The Disasters Emergency Committee logo is displayed in lights from London’s BT Tower, broadcasting the appeal for help for Pakistan across the capital. The call has been duly heeded, as the DEC reports funds have reached £17 million.
The appeal for assistance for the 20 million people in Pakistan affected by the country’s worst floods in living memory has inspired widespread generosity, with examples of individual and corporate giving pouring in from across the UK.
The average gift is a generous £60, with the majority of funds coming from individual donors.
The England Cricket Team seized the opportunity of their second test match against Pakistan at Edgbaston on 6-8 August to harness crowd support, raising over £4,000 from collections during the event.
As the extent of the disaster mounts, corporations, too, are digging deep. Vodafone Foundation, for example, have given £74,000. Marks and Spencer have donated £25,000 and Unilever over £164,000 of donations in kind. Gifts of over £10,000 each have also come in from SPAR and Cotteswold Dairy amongst many others.
Donations have continued from individuals, families, schools and councils. Slough Weekend Islamic School raised more than £3,400 over the weekend as fifteen pupils aged 12-16 and fifteen adult volunteers took to the streets in the driving rain with collection tins. Headmaster Pervez Akhtar said the scale of the disaster and televised images of the devastation moved staff and students to take action.
Meilyr Tomos, 21, from Pembrokeshire raised over £400 by playing the keyboard at the National Eisteddfod of Wales. Meilyr, who was born with Down’s Syndrome, was touched by the floods in Pakistan and decided to collect money for the appeal during his performance.
Other endeavours include sponsored head shaving, a ‘cakeathon’, an office tea party, skydiving, car washing, dietathon, busking, cracker eating and sponsored walks.
Disasters Emergency Committee Chief Executive Brendan Gormley said:
“It is clear this appeal has struck a chord with people across the UK and giving remains consistently high as the disaster worstens. We need this support to continue. With floodwaters still spreading and hundreds more villages being flooded, the situation for millions of people in Pakistan is increasingly desperate. We are also very concerned about recent reports of cholera cases in the Swat Valley.
“Thanks to the generosity of the public, DEC member agencies have already reached over 600,000 people on the ground but understandably, given the scale of the disaster, access to some areas remains challenging.”
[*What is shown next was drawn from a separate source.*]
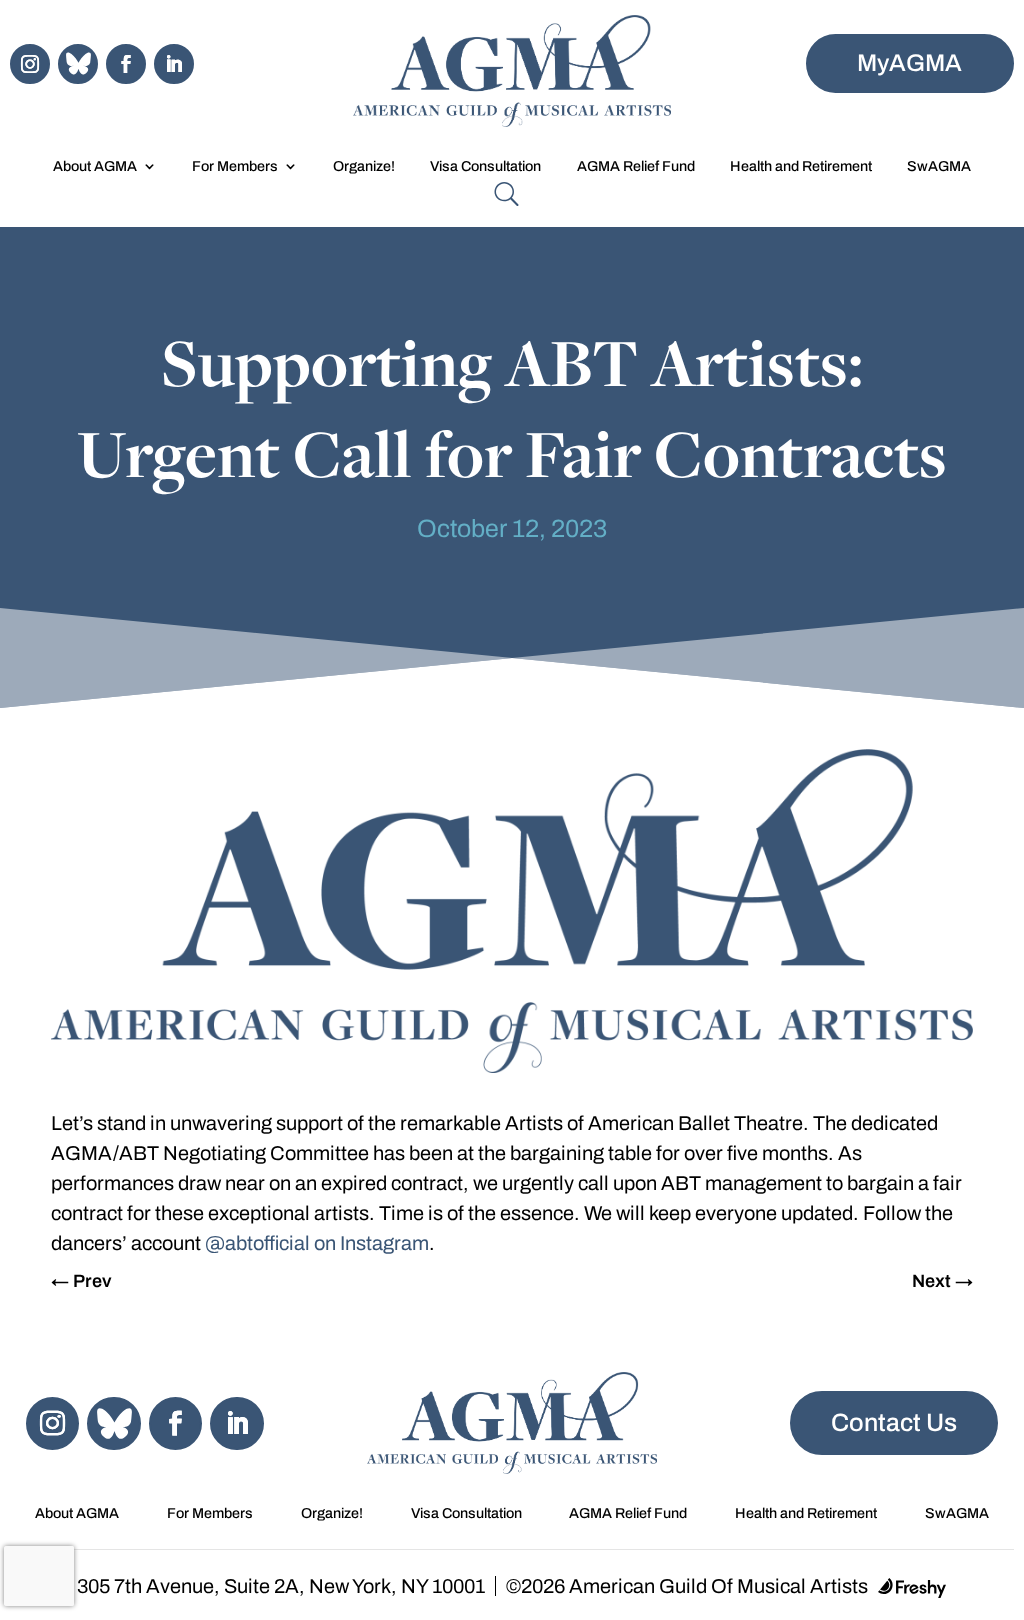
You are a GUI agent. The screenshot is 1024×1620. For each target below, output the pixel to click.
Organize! (364, 166)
The DEC Pakistan Floods Appeal is separate from the pledges being sought by the United Nations which is hoping to secure funds from governments worldwide.
A summary of all other DEC Member Agency efforts can be found here.
To make a donation to the DEC Pakistan Floods Appeal call the 24 hour hotline on 0370 60 60 900, visit http://www.dec.org.uk or donate over the counter at any post office or high street bank, or send a cheque. You can also donate £5 by texting the word GIVE to 70707 – see details below.
Anyone wanting to stay up to date with developments in Pakistan, the emergency response and the fundraising efforts can follow the DEC on twitter at http://twitter.com/decappeal or become a fan of ‘Disasters-Emergency-Committee-DEC’ on Facebook.
Notes to editors:
- To make a postal donation make cheques payable to ‘DEC Pakistan Floods Appeal’ and mail to ‘PO Box 999, London, EC3A 3AA’.
- Donations can be made at any high street bank.
- To donate at a Post Office quote Freepay 1384.
- To donate £5 by text send the word GIVE to 70707. A standard network rate charge will apply.
- The DEC consists of: Action Aid, Age UK, British Red Cross, CAFOD, CARE International UK, Christian Aid, Concern Worldwide, Islamic Relief, Merlin, Oxfam, Save the Children, Tearfund, World Vision.
BT is providing telephone network management support for the emergency appeal.
The giant LED screen is 280 square metres - equivalent to half the length of a football pitch. It is wrapped around the Tower’s 36 and 37th floors at a height of 167 metres above street level.